In an article published on Nov. 11, 2011 the director of the Swedish Tennis Federation. Mr. Johan Sjogren, shared some thoughts about the future of Swedish tennis in respone to a newspaper article entitled "Towards the Top 100". You are hereby encouraged to read Mr. Sjogren's article yourself. Below, is a brief summary of some important points:

1. Sweden requires a number of changes in a variety of areas in order for its top junior players to have a realistic chance at reaching the top 100.

2. A significant component is the amount and type of exercise that the athlete must endure. However, hard work without passion will not guarantee results. If the players expect tennis to always be FUN, they are in the wrong profession. The players must be internally driven/motivated to strive for success. 

3. Nevertheless, coaches play an important role in motivating the youngsters. They need to understand the workload and how it fits in the overall development scheme. 

4. In addition to hard work, some objective criteria should be established:

A. Ages 6-9: Play and Stay (Swedish version of Quickstart)

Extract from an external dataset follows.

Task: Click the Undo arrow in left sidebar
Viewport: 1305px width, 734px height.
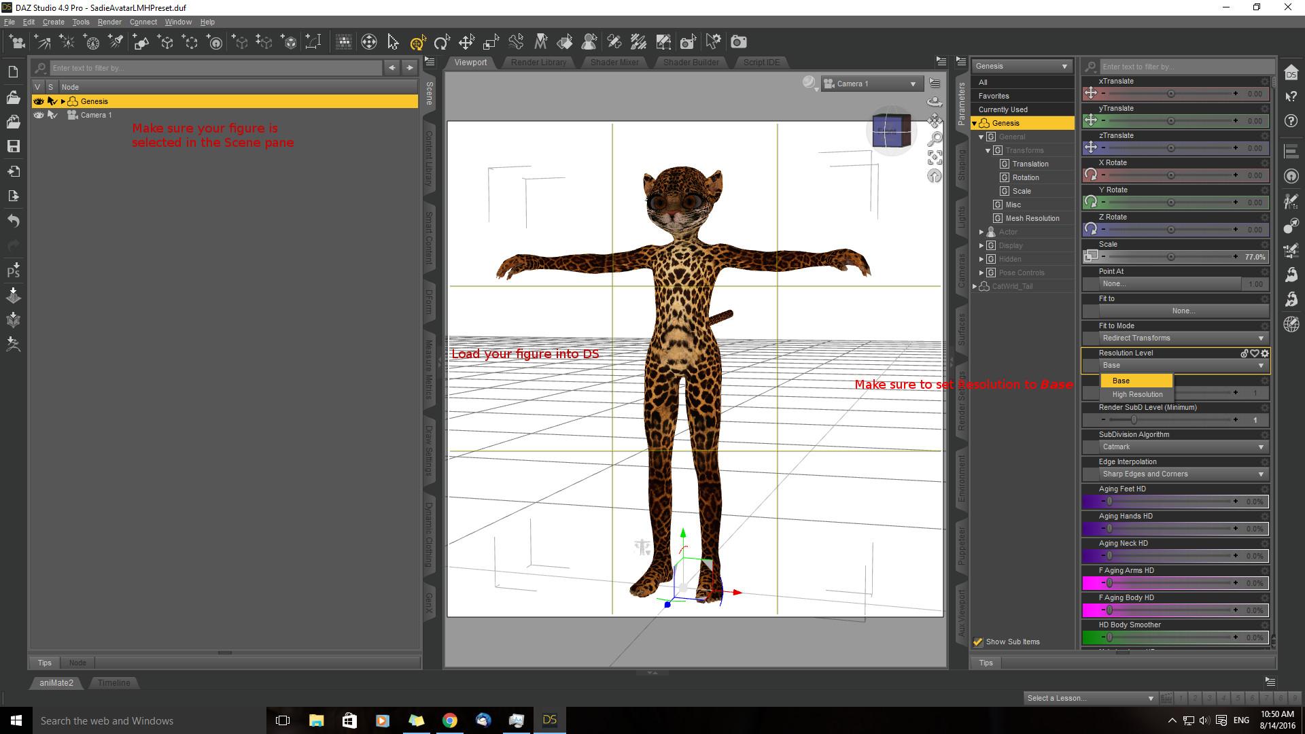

B. Ages 10-12: player should be able to master all kinds of diverse pace and movement

C. Ages 13-14: player begins to master tactical and strategic abilities

D. Ages 15-16: player should be able to compete in ITF competitions or other events corresponding to category 3-5. Girls should be able to debut on U.S. $ 10,000 level. 

E. Ages 17-18: players should compete in ITF competitions or other events corresponding to category 2, 1 and A as well as USD $10,000events. Girls should be able to play USD$25.000/50,000. 

F. Ages 19-20: players begin testing the ATP / WTA fields. 

5. Mr. Sjogren goes on to say that with only one exception (Johanna Larsson), since 1974 only Swedish players who have been ranked top-15 in ITF have cracked the top 100 in the pros: Thomas Enqvist, Thomas Johansson, Magnus Norman, Andreas Vinciguerra, Joachim Johansson, Robin Soderling, Sofia Arvidsson and Claudia Mitchell. 

6. To change tack, a joint effort (clubs + regions + associations) following a framework (consisting of proper environment as well as experienced and dedicated coaches) is required. In this regard, Sweden needs more players in the top 600, more players in the top 300 with an end result of getting more players in the top 100. Presently, Swedent's players are 2-3 years behind in development in that the country's 18 year old are at the level of world 16 year olds. 

7. Consequently, to achieve these goals, the following steps are necessary:

A. Clubs have to set up learning tracks to ensure that the players develop properly and have an adaptable game. 

B. Players must have access to individualized training systems including those based on new technologies.

C. Create better "sparring" conditions (at all levels)

D. The oganization needs to work closely with the players' schools to ensure that the player can follow the necessary program

E. Clubs need to ensure that the coaches actually show up to tournaments (apparently, this is a global issue). To paraphrase Mr. Sjogren, "can you imagine a scenrio where a football [soccer] coach did not show up to watch the team play on the weekend?!" 

F. Coaches need to do a better job of setting tournament schedules, development periods, rest time, etc.

In this regard, Mr. Sjogren makes the following revelation: the Swedish tennis federation is willing to offer these resources only if "we [Swedish Tennis Federation], clubs, regions and associations, pull together towards a common goal - Towards the top 100". The admission (one that is entirely reasonable) is that this goal is not, however, for everyone.  

Mr. Sjogren concludes by outlining the increase in the number of professional events as well as the establishment of the National Training Center. Nevertheless, two things stand out from Mr. Sjogren's postion: (1) for Sweden to once again dominate the sport, the entire system - private and public/federal - requires a a complete overhaul; and (2) Sweden's goal is not to simply to get one or two top players. The intent is to have more players in the top 600, more players in the top 300, and more players in the top 100. These players will, in turn, propel - like a tsunami - their Swedish colleagues into the higher ranks.